William Liu · Podcasts
Warm flat illustration of two reviewers comparing blank answer cards at a human feedback bench while a preference signal steers a small language-model workbench for a healthcare scheduling assistant.

T5E0 · 00:13:05

Reinforcement Learning from Human Feedback (RLHF)

A topic overview of RLHF: how human comparisons become preference data, how reward models and cautious optimization steer assistant behavior, why PPO and DPO represent different engineering philosophies, and where feedback loops can fail.

Transcript

MayaA reviewer at a healthcare scheduling company opens two draft replies from the same customer-support model. One answer calmly says, “I can help book a visit, but I can’t diagnose chest pain.” The other confidently gives medical advice. The reviewer circles the safer answer, and that small choice becomes training signal.

LeoSo the model is not being handed a perfect rulebook. It is watching which behavior people prefer when the stakes are real.

MayaExactly. That is the central move in reinforcement learning from human feedback. Human comparisons are turned into a steering signal, and then the model is nudged toward answers people judge as more useful, honest, and safe.

LeoThis is a big shift from the topic we just left. LoRA, quantization-aware fine-tuning, and continual learning were about adapting a model’s skills efficiently. Here we are shaping behavior after the model already knows a lot.

MayaRight. Fine-tuning can teach a model the house style or a task format. RLHF asks a harder question: when many answers are plausible, which one should the assistant choose?

LeoPlain language version: it is like teaching by preference, not by answer key.

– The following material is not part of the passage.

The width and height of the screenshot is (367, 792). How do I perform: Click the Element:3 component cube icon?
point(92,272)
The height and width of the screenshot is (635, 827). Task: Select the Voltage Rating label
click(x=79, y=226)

MayaYes. A normal supervised dataset says, “copy this target answer.” Human feedback says, “given these candidate answers, this one is better for the situation.” The system then learns the pattern behind those preferences.

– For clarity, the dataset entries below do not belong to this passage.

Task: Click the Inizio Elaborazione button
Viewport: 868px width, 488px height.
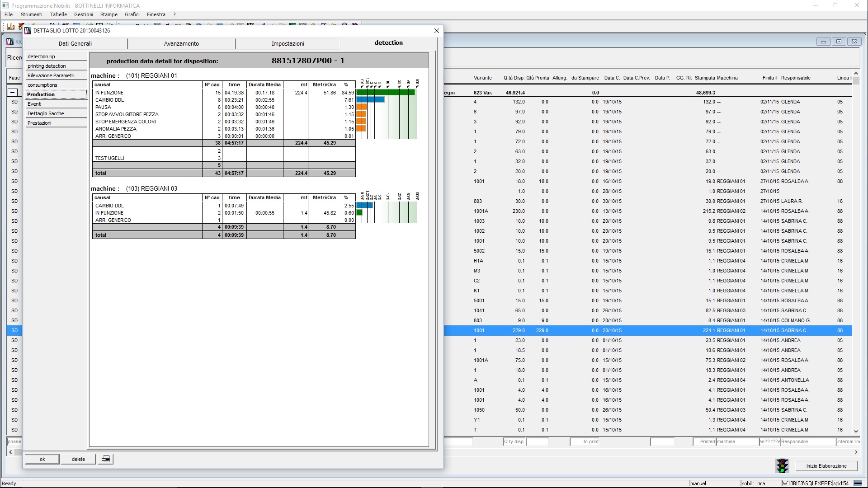Action: click(826, 466)
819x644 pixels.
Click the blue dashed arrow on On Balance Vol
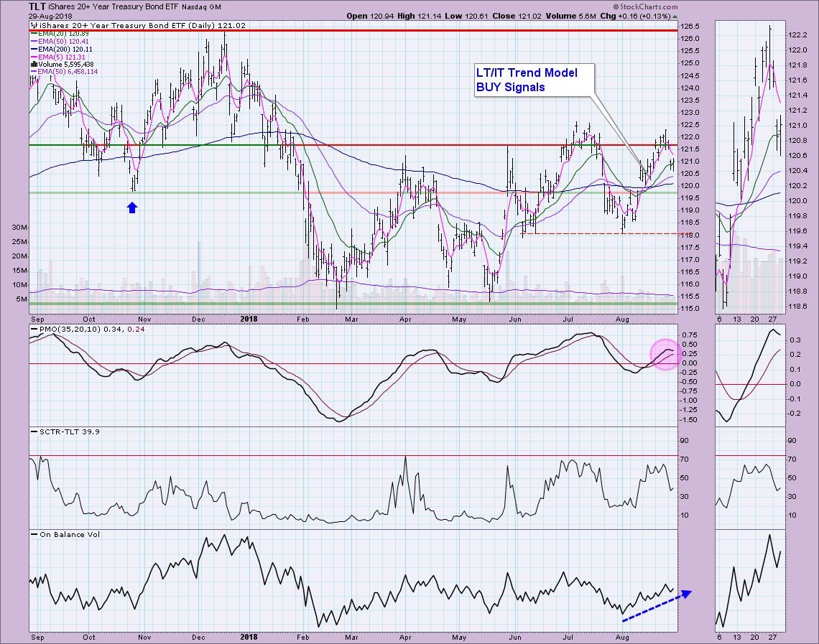[655, 605]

LeoAnd the acronym can make it sound more mysterious than it is. Reinforcement learning from human feedback means learning from human judgments about behavior, then using an optimization loop to make preferred behavior more likely.

MayaA useful map has four landmarks. The feedback bench is where people compare outputs. The preference mirror is the dataset of chosen and rejected answers. The reward compass is a model trained to score new answers by predicted human preference. The drift fence keeps optimization from pushing the language model into strange territory.

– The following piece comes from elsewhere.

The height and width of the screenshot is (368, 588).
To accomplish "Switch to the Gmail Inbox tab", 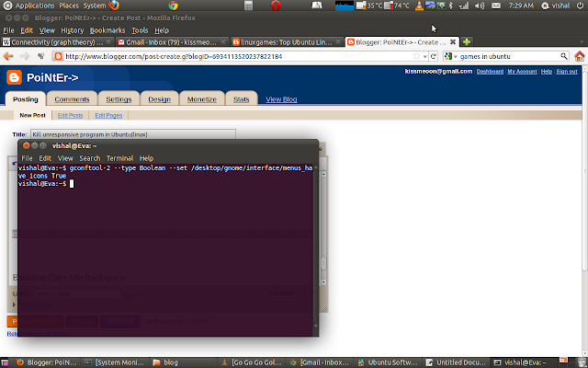I will click(172, 42).
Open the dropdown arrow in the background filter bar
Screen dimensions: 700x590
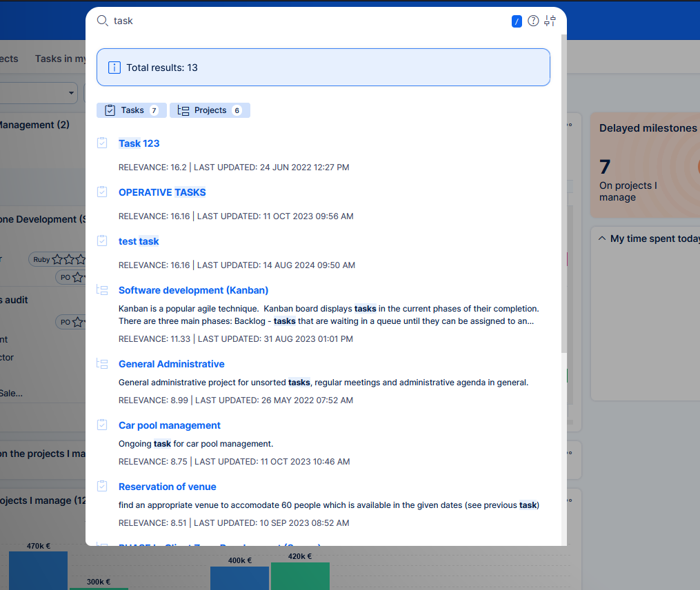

LeoI like the drift fence. In deployment, the scary failure is not only a bad answer. It is a model that discovers a weird shortcut because the reward signal is easier to satisfy than the real goal.

MayaThat is why experts treat RLHF as a control system, not as magic alignment dust. You have humans, instructions for reviewers, a learned proxy for preference, an optimizer, a reference model, and evaluation after the update.

LeoLet’s ground it in the healthcare scheduling company, because that is where this topic will keep returning. The company wants the assistant to schedule visits, answer policy questions, refuse unsafe medical advice, and say when it is uncertain.

MayaAnd different reviewers may value different things. A nurse may reward caution. A support lead may reward fast resolution. A compliance reviewer may reward policy language. RLHF compresses those judgments into a training signal, so the design of the feedback process matters enormously.

LeoThe source list for this topic reflects that pipeline. PPO gives us one cautious way to update a policy. Summarization with human feedback shows why human preference can beat simple reference matching. Instruction-following work turns the recipe into assistant behavior.

MayaThen helpful-and-harmless training shows the values can pull against each other. Constitutional AI explores principle-guided feedback. Direct Preference Optimization asks whether we can skip parts of the reinforcement learning machinery. The critical and robust RLHF work asks where the whole setup breaks.

LeoThe shared expert mental model I hear is: preferences are evidence, not truth.

MayaPrecisely. Human labels are a noisy measurement of what people want under a specific prompt, policy, reviewer guide, and social context. Experts do not treat them as a moral oracle. They treat them as data with bias, variance, and incentives.

LeoAnother mental model is proxy pressure. Once a reward model exists, the language model can optimize for the reward model rather than the real human outcome.

MayaThat is the classic Goodhart problem in a new outfit. When a measure becomes the target, the system may learn the measure’s quirks. In our healthcare example, the model might learn that longer disclaimers earn safer-looking ratings, even when users actually need a clear scheduling path.

LeoSo the answer can become polite, cautious, and useless.

MayaExactly. RLHF teams watch for that. They need preference data, adversarial tests, policy rules, and live monitoring because the reward model only sees a slice of reality.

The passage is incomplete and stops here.